15, Mort.—C’est ce que les Anglais appellent le spleen.
30, Essayer.—La goûter, la savourer.
430,
4, Premier.—Après la bataille de Thapsus (46), Caton qui commandait à Utique, voyant les affaires perdues, après avoir pourvu à la sûreté de tous ceux qui s’étaient réfugiés dans la place et se trouvaient compromis, résolut de se tuer, ne voulant pas en outre devoir de grâce à César, dont on connaissait les dispositions bienveillantes à son égard. Sa résolution avait transpiré; pour l’empêcher de la mettre à exécution, la veille on lui avait retiré son épée; il s’en était aperçu et l’avait fait rapporter, observant à ses proches et amis qui le pressaient de renoncer à son dessein, que finalement une épée n’était pas indispensable pour mettre fin à ses jours. Il passa la nuit à lire et méditer le Phédon, dialogue où Platon traite de l’immortalité de l’âme.

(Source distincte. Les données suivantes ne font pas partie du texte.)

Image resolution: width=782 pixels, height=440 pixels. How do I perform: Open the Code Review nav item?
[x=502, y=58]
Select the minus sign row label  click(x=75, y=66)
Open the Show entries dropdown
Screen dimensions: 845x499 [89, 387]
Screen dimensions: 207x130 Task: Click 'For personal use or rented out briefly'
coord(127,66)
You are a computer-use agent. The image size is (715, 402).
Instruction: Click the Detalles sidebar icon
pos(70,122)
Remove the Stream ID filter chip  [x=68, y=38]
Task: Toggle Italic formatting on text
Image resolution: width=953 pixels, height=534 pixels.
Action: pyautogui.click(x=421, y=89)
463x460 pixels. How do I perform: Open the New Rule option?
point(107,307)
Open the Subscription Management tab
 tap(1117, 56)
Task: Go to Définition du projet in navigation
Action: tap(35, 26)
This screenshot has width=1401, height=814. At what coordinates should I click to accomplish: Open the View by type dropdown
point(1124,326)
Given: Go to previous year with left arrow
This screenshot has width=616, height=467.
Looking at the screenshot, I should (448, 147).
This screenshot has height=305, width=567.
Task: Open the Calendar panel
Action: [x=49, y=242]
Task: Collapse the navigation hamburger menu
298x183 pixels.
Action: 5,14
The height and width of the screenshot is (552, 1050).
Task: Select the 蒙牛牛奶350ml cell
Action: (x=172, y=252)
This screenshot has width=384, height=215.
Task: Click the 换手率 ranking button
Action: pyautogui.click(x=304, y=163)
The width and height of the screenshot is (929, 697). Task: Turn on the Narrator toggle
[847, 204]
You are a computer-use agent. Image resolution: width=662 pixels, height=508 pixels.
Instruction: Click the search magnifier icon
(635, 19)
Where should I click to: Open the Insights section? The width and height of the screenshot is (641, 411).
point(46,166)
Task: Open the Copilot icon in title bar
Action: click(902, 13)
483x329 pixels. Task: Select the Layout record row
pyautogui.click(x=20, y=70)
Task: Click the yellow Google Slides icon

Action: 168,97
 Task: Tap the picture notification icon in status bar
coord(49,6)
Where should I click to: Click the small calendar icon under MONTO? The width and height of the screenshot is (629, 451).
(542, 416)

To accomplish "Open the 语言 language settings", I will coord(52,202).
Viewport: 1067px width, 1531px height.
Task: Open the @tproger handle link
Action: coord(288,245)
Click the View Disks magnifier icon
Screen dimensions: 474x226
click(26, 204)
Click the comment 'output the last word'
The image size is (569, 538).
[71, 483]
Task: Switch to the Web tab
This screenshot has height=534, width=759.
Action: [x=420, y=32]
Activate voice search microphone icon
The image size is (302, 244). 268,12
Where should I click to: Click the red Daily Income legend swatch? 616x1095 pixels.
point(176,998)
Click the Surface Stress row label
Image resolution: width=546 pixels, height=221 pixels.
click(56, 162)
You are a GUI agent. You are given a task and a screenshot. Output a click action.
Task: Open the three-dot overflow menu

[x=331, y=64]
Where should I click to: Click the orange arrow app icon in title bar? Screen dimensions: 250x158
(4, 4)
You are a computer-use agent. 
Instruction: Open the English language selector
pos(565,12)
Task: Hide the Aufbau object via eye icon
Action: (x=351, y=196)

Le lendemain matin, jugeant le moment venu, il fit retirer chacun et se perça de son épée; le bruit qu’occasionna sa chute fit accourir son fils et ses amis; on profita de son évanouissement pour panser la blessure qu’il s’était faite, mais revenu à lui, il repoussa le médecin avec violence, arracha le pansement, déchira la plaie de ses propres mains et expira sur-le-champ.—Ce sujet fut le premier donné, l’an V (1797) de la République, par l’Institut national de France, aux élèves de peinture pour le concours du grand prix, après l’interruption causée par la Révolution. V. N. II, 586: [Ieune Caton].
CHAPITRE XIV.
7, Iustement.—Également.
10, Faim.—C’est le sophisme dit de l’âne de Buridan qui, supposant un âne également pressé par la faim et la soif, placé entre une mesure d’avoine et un seau d’eau et à égale distance, demandait: «Que fera-t-il?» Si on lui répondait qu’il demeurerait immobile: «Il se laissera donc mourir?» disait Buridan. On lui répliquait qu’il ne serait pas bête à ce point. «Alors, concluait-il, se tournant d’un côté plutôt que d’un autre, il a donc son libre arbitre.»—Ce sophisme embarrassa fort, paraît-il, les dialecticiens de l’époque; il était cependant aisé d’y répondre: Comment aurez-vous la certitude que lorsqu’il se décidera l’animal sera au même degré pressé par un besoin et par l’autre, et qu’il ne cède pas à celui qui, à votre insu, le presse le plus?
11, Stoïciens.—Plutarque, Contredits des phil. stoïques, 24.